Birden ziyade bağımsız bölüm tamamen harap olup da bunlardan birinin yeniden yapılması diğerinin yapılmasına bağlı bulunuyorsa, bağımsız bölümleri harap olan kat malikleri bunları yeniden yaptırıp yaptırmayacaklarını, harabolma tarihinden başlayarak altı ay içinde diğer kat maliklerine yazılı olarak bildirmeye mecburdurlar. Bildirmeyenlerin yeniden yaptırmak istemedikleri kabul olunur ve onların arsa payları, bölümlerini yeniden yaptırmak isteyenlere öncelikle devredilir.

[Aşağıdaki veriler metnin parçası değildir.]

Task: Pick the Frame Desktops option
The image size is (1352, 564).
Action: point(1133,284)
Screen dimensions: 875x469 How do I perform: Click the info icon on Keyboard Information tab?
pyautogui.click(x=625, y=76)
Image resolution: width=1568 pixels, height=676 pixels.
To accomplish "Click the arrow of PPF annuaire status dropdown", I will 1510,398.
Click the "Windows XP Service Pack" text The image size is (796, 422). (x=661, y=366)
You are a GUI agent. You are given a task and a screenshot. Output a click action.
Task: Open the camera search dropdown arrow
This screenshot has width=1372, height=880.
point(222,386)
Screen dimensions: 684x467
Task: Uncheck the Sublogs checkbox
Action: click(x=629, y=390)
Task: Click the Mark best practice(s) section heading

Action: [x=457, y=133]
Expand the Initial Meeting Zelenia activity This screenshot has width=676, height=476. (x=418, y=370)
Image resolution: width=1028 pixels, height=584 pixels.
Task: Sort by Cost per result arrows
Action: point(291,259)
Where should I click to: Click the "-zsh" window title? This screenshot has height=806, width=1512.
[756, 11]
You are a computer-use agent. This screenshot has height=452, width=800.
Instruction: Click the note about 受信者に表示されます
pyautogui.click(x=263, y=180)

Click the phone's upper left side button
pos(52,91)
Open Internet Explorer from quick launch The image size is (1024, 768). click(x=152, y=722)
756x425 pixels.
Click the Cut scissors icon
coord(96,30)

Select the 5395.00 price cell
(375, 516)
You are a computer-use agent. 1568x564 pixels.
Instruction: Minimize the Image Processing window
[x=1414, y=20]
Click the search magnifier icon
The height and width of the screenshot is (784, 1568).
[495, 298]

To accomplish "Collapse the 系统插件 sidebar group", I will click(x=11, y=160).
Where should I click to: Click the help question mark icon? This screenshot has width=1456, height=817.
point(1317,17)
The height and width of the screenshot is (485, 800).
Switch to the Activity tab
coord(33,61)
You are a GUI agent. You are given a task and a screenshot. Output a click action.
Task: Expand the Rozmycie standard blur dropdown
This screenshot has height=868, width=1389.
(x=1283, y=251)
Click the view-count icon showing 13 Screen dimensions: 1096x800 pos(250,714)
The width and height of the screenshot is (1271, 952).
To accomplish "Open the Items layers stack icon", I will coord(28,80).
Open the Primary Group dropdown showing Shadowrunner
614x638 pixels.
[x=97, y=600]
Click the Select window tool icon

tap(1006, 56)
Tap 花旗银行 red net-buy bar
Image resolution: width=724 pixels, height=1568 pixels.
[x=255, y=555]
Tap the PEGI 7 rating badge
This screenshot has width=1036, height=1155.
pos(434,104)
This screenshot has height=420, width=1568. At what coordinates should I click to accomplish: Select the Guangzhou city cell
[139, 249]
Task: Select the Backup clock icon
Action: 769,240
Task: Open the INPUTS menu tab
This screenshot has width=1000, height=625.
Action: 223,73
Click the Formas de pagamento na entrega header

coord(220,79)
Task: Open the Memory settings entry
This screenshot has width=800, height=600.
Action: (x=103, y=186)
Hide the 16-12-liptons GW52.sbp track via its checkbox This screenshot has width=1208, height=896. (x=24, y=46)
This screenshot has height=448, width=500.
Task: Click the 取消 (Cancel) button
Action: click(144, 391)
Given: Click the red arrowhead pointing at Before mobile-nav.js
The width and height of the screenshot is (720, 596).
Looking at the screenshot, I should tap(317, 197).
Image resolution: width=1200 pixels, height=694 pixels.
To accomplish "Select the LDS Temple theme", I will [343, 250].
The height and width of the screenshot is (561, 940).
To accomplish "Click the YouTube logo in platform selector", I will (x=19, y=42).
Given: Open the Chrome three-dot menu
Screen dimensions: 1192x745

Harabolan bağımsız bölümler üzerindeki kat mülkiyeti bu maddede yazılı süreler devamınca kendiliğinden kat irtifakına çevrilir ve kat mülkiyeti kütüğünde beyanlar hanesine geçici şerh verilir. Bağımsız bölüm yapılınca onun üzerindeki kat mülkiyeti yeniden doğar ve geçici şerh kütükten silinir.

 

III - BİLDİRME ÖDEVİ VE KAYDIN SİLİNMESİ: 

MADDE 48 - Anagayrimenkulün veya anayapının tümünün veya bir kısmının harab olması halinde durum yönetici tarafından o gayrimenkulün bulunduğu yerin tapu idaresine ve bütün kat maliklerine; eğer yönetici yoksa, bağımsız bölümü harap olan kat maliki tarafından tapu idaresine derhal bildirir; bunun bildirilmemesi yüzünden doğacak zararların tümünden bağımsız bölümü harap olan kat maliki, zararın beşte biri oranındaki kısmından da yönetici müteselsilen sorumlu olup, Hazine sorumlu değildir.

Kat mülkiyeti sona erince, kat mülkiyeti kütüğündeki sayfalar kapatılarak gayrimenkulün kaydı ana yapıdan sağlam kalan kısımlar gösterilmek ve kat mülkiyeti kütüğü kurulmadan önceki genel kütük kaydiyle bağlantı sağlanmak suretiyle, arsa payları oranında ortak mülkiyet esaslarına göre, genel kütüğe tescil edilir. Bu halde sigorta bedelleriyle enkaz üzerinde de ortak mülkiyet hükümleri yürür.

Tümü harabolan anayapının arsasında malik veya ortak malikler tarafından yine kat mülkiyeti esasına göre yeni bir yapı yapılmak istenirse, kat irtifakı ve kat mülkiyeti kurulmasına dair hükümler uygulanır.

İstanbul için olası bir depremin büyük bir afet olmaması için alınması gereken önlemler konusunda somut bir şey yapılmıyor olmasına rağmen çok şey söyleniyor. Hatta önlemlerinden de ilerisinde depremden sonraki senaryolar da çok konuşulmaya başlandı. Yasanın bu hükümleri de deprem sonrası yöneticilerin ve bağımsız bölüm sahiplerinin hareket tarzı hakkında önemli kurallar içerdiğinden senaryolara da bir katkısı olacaktır kuşkusuz.